I am implementing a lambda architecture system for stream processing.
I have no issue creating a Pipeline with GridSearch in Spark Batch:
pipeline = Pipeline(stages=[data1_indexer, data2_indexer, ..., assembler, logistic_regressor])
paramGrid = (
ParamGridBuilder()
.addGrid(logistic_regressor.regParam, (0.01, 0.1))
.addGrid(logistic_regressor.tol, (1e-5, 1e-6))
...etcetera
).build()
cv = CrossValidator(estimator=pipeline,
estimatorParamMaps=paramGrid,
evaluator=BinaryClassificationEvaluator(),
numFolds=4)
pipeline_cv = cv.fit(raw_train_df)
model_fitted = pipeline_cv.getEstimator().fit(raw_validation_df)
model_fitted.write().overwrite().save("pipeline")
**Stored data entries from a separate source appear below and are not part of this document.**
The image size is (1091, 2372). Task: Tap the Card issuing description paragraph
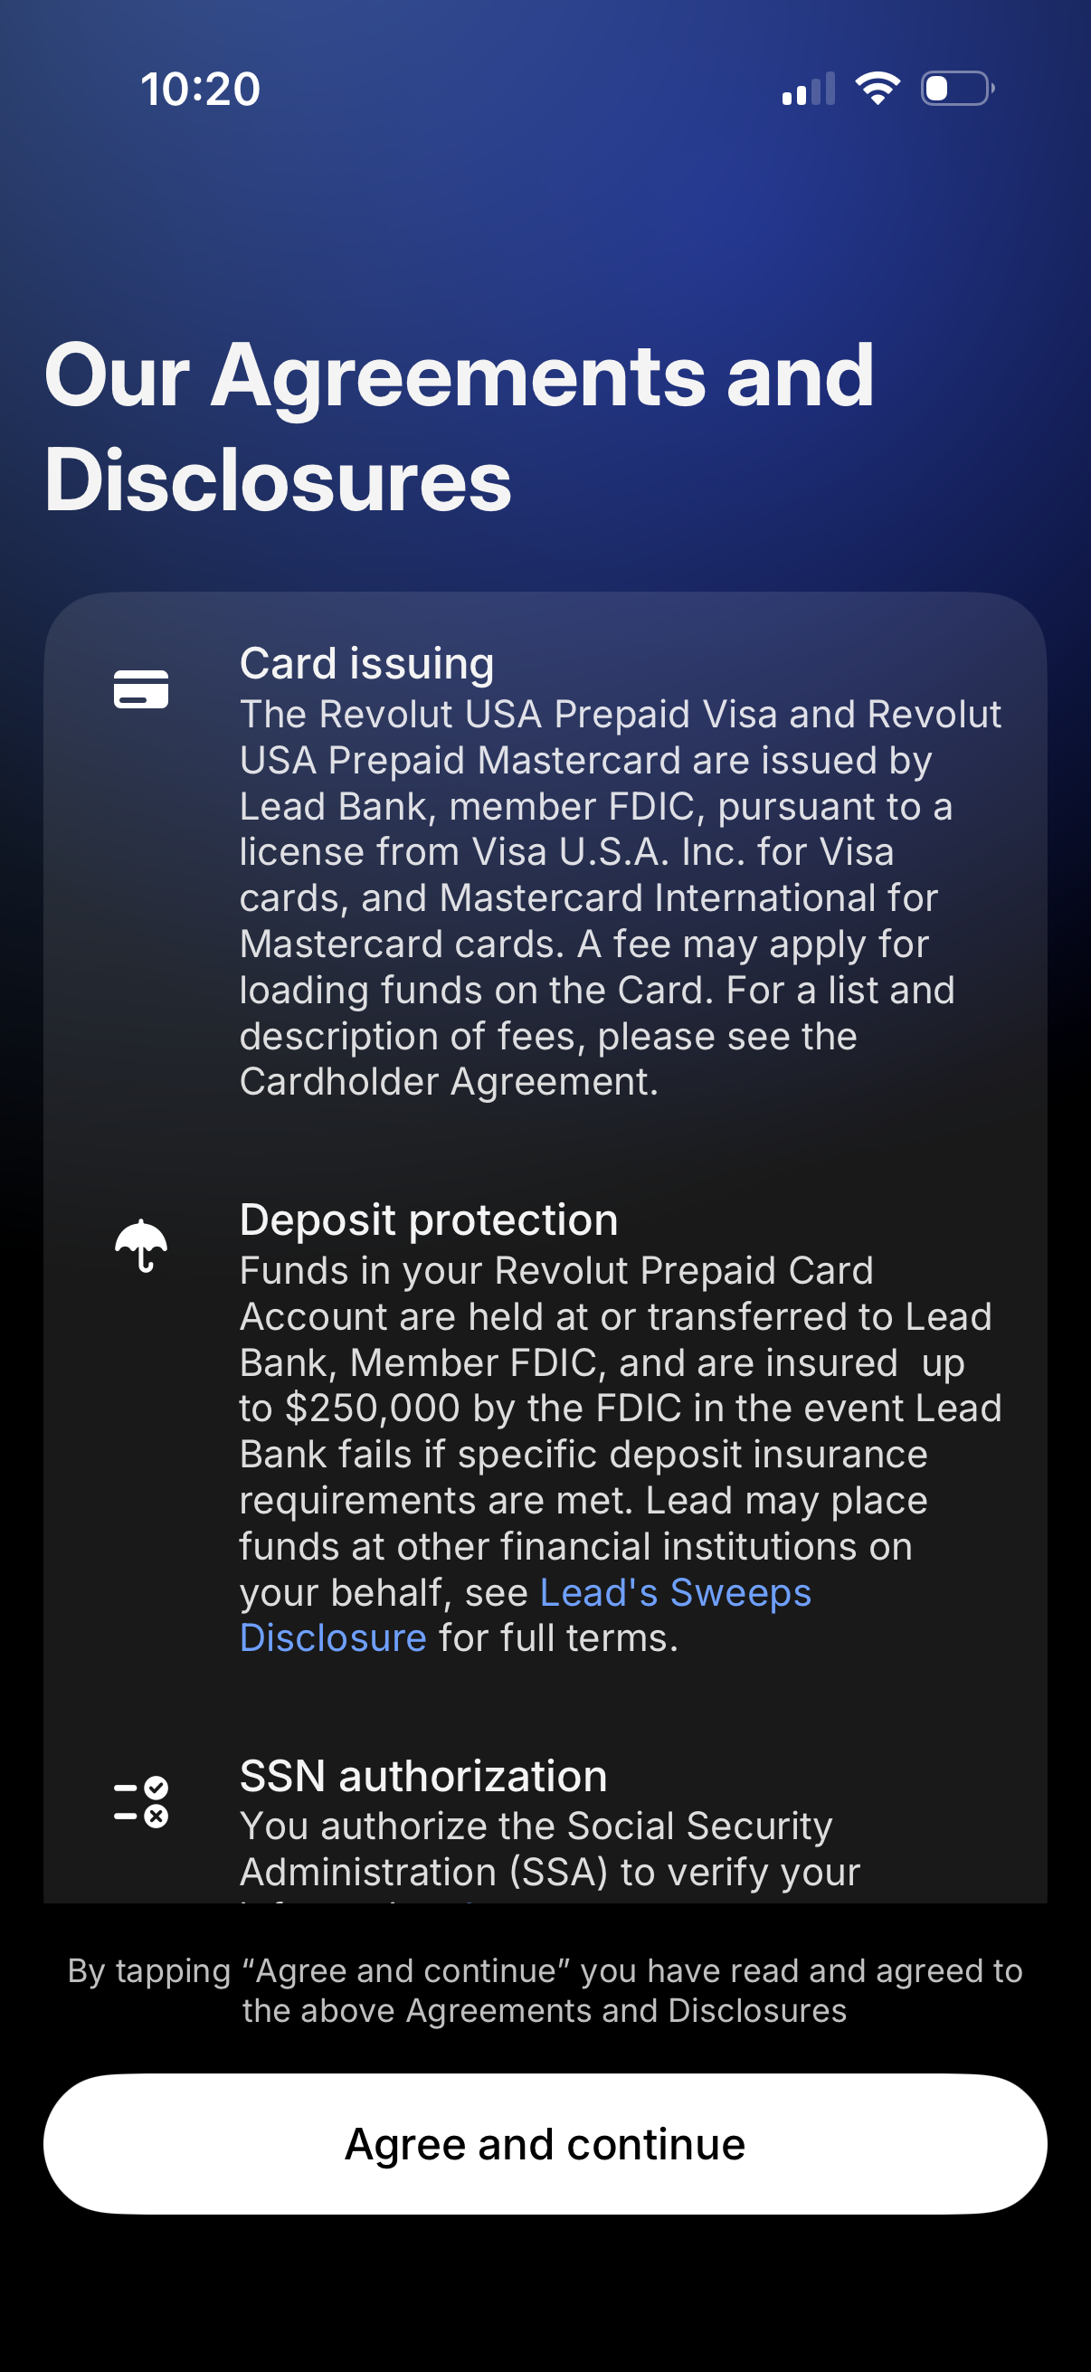pos(620,898)
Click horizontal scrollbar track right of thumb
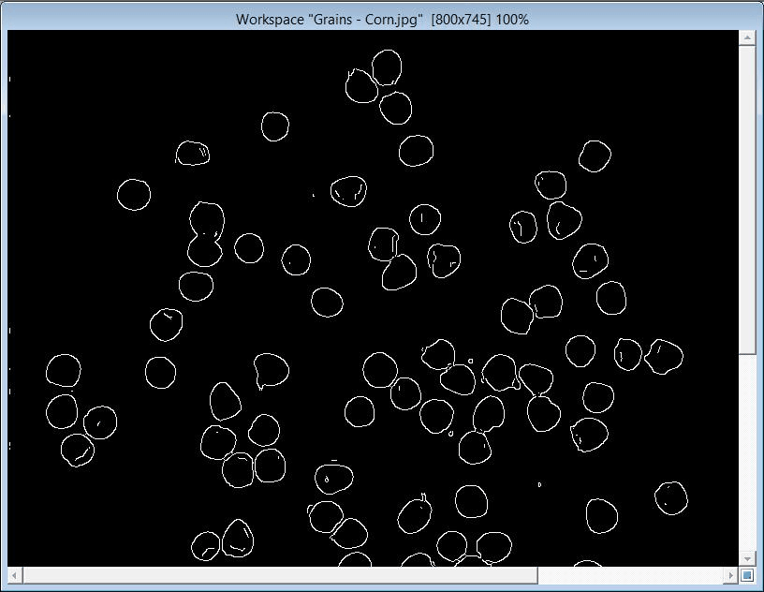 click(637, 574)
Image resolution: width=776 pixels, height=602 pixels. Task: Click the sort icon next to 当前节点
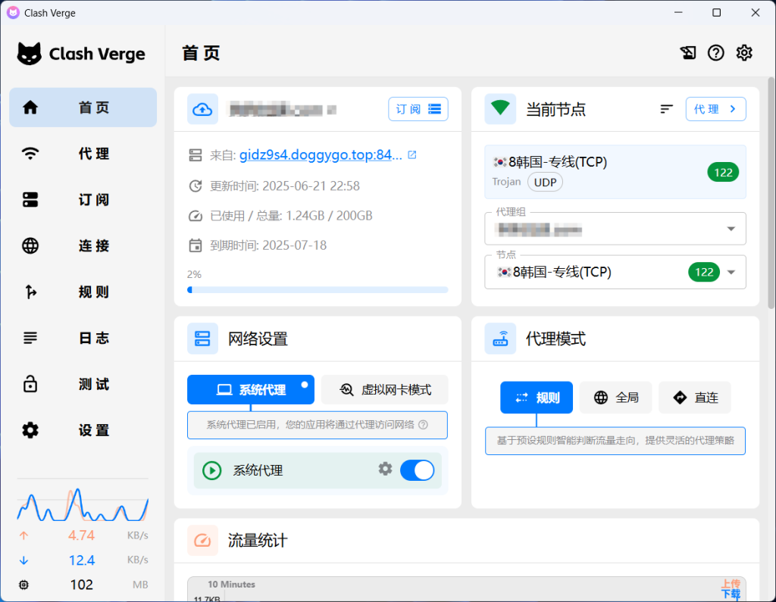[666, 108]
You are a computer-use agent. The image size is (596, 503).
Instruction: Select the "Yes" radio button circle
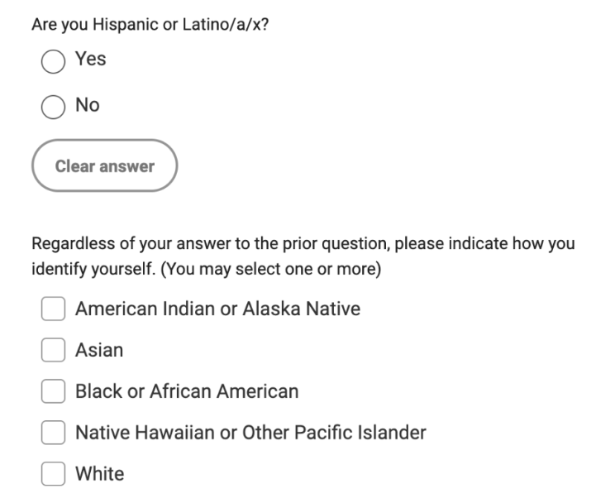click(53, 62)
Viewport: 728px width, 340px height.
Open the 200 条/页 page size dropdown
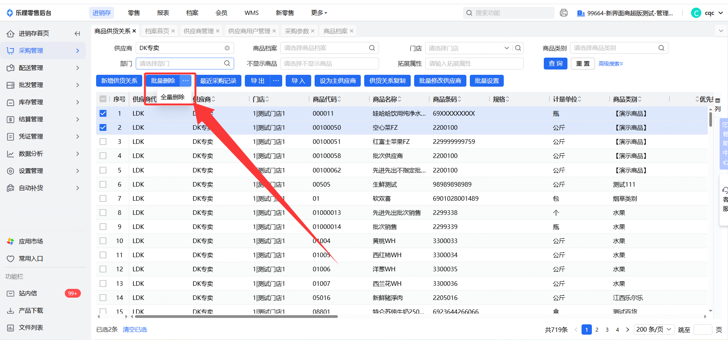point(654,330)
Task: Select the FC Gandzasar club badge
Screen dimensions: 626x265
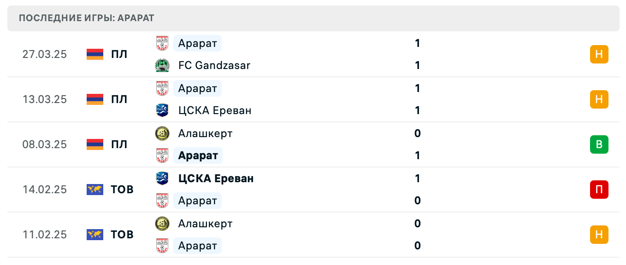Action: tap(162, 65)
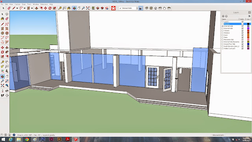Click the Name column header in Layers
The image size is (252, 142).
tap(230, 19)
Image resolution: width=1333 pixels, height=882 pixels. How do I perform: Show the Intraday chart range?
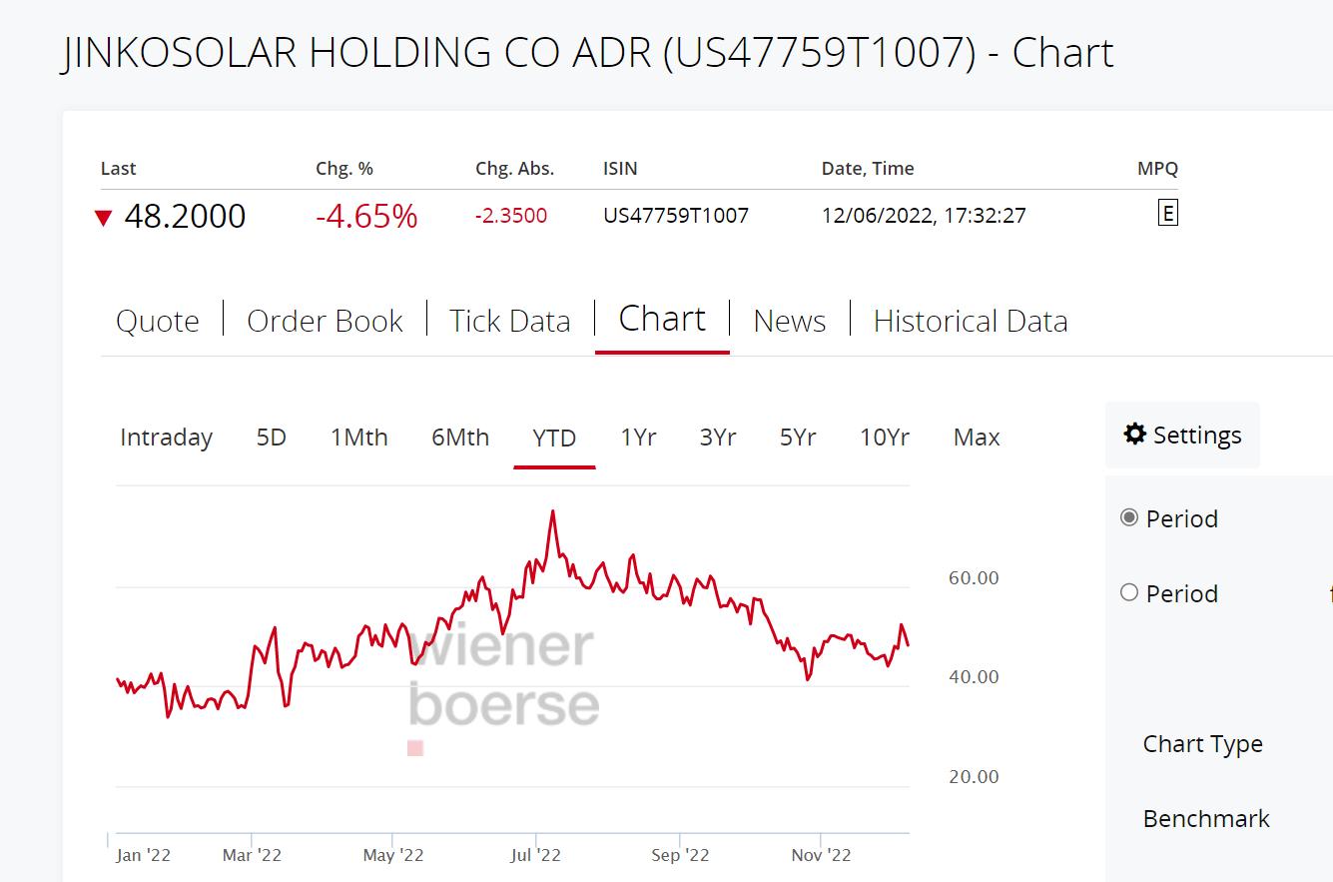[x=166, y=438]
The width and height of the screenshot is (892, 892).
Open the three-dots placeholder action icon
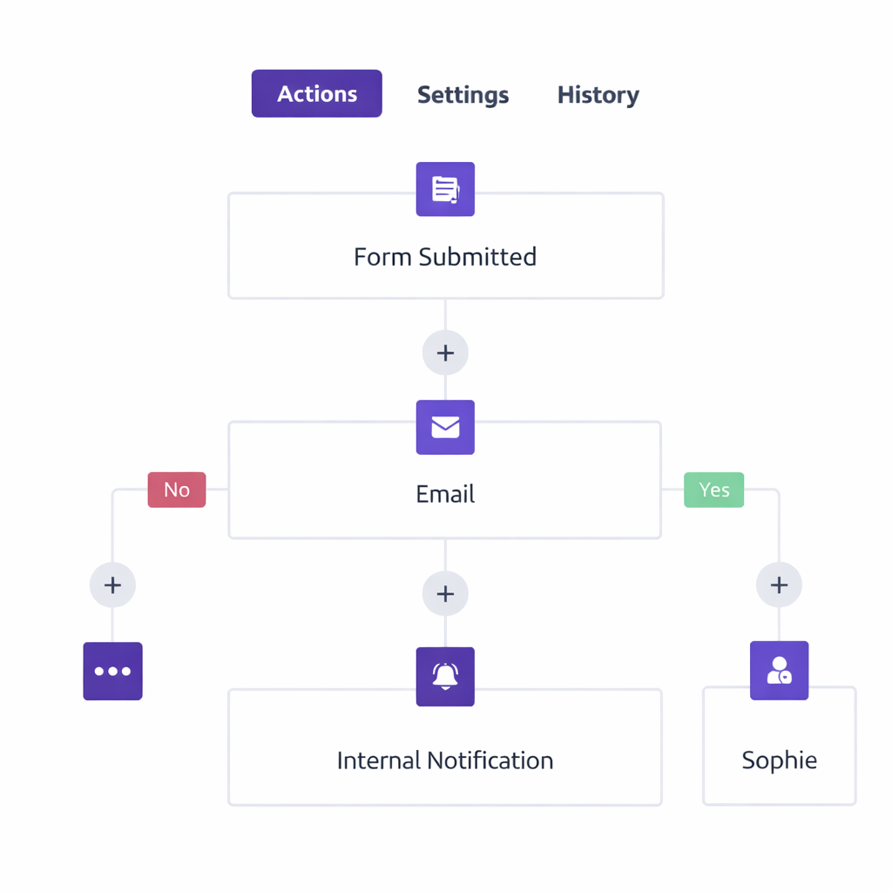[x=112, y=671]
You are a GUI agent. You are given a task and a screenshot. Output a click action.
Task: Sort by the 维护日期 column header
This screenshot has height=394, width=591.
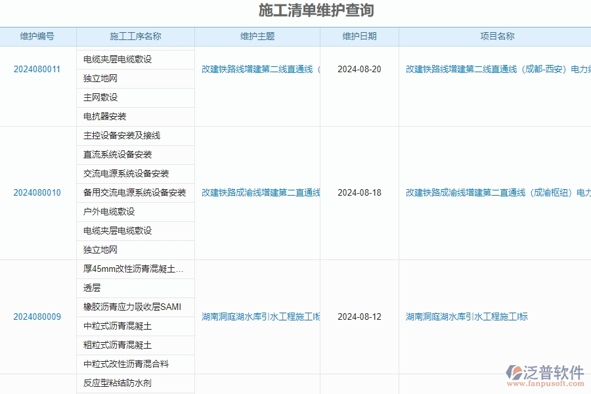click(x=358, y=37)
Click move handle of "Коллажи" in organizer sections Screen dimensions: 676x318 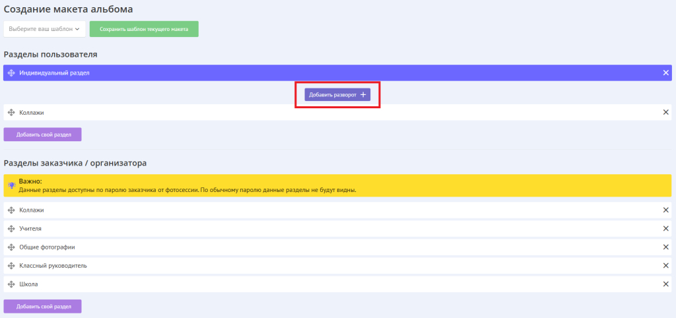pos(11,210)
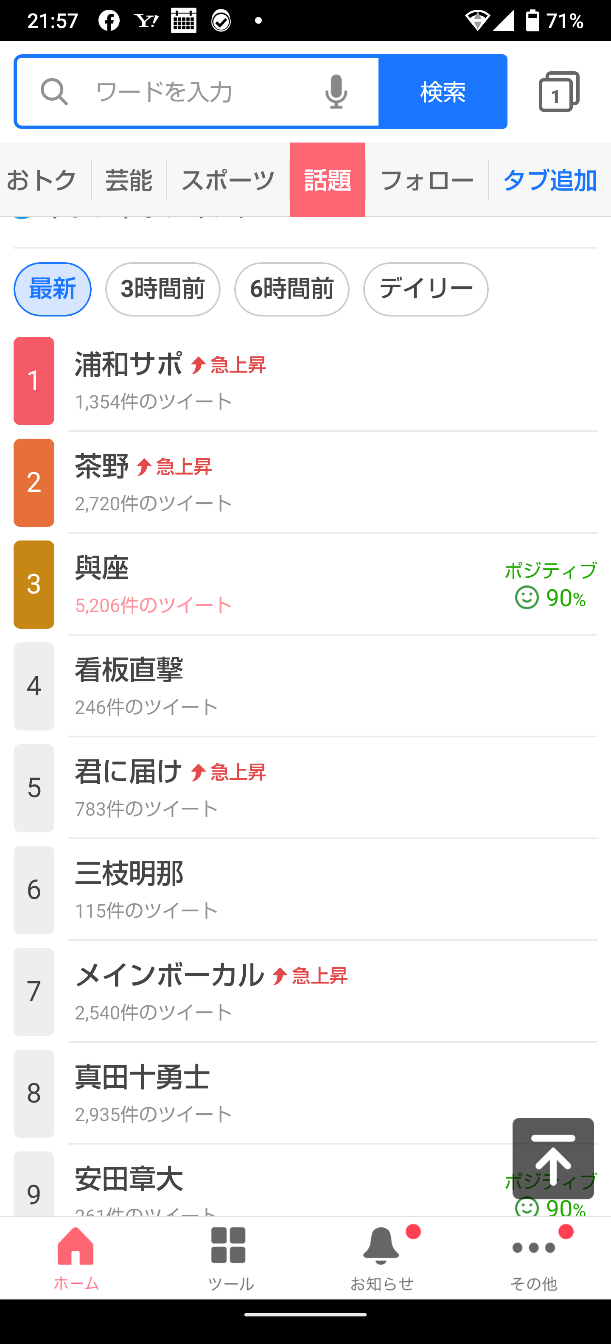
Task: Switch to the 芸能 tab
Action: [x=128, y=180]
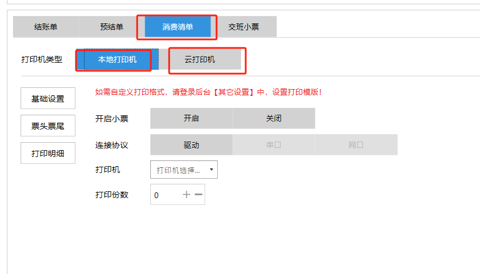
Task: Click the printer dropdown arrow icon
Action: point(211,170)
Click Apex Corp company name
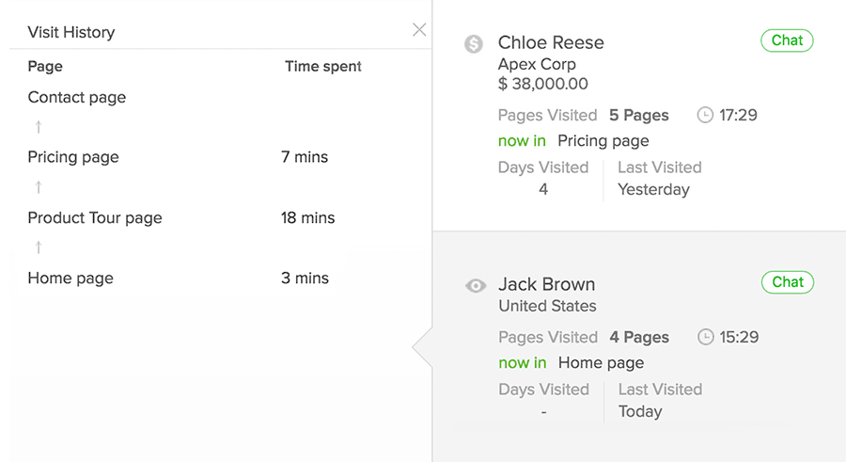 (537, 64)
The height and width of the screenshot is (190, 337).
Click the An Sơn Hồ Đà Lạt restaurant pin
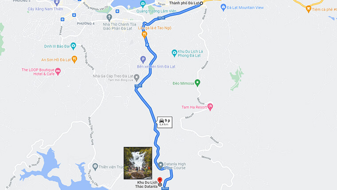pyautogui.click(x=74, y=59)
However, I cant seem to find how to plug the pipeline in the Spark Streaming Process. I am using kafka as the DStream source and my code as of now is as follows:
import json
from pyspark.ml import PipelineModel
from pyspark.streaming.kafka import KafkaUtils
from pyspark.streaming import StreamingContext
ssc = StreamingContext(sc, 1)
kafkaStream = KafkaUtils.createStream(ssc, "localhost:2181", "spark- streaming-consumer", {"kafka_topic": 1})
model = PipelineModel.load('pipeline/')
parsed_stream = kafkaStream.map(lambda x: json.loads(x[1]))
CODE MISSING GOES HERE
ssc.start()
ssc.awaitTermination()
and now I need to find someway of doing
Based on the documentation here (even though it looks very very outdated) it seems like your model needs to implement the method predict to be able to use it on an rdd object (and hopefully on a kafkastream?)
How could I use the pipeline on the Streaming context? The reloaded PipelineModel only seems to implement transform
Does that mean the only way to use batch models in a Streaming context is to use pure models ,and no pipelines?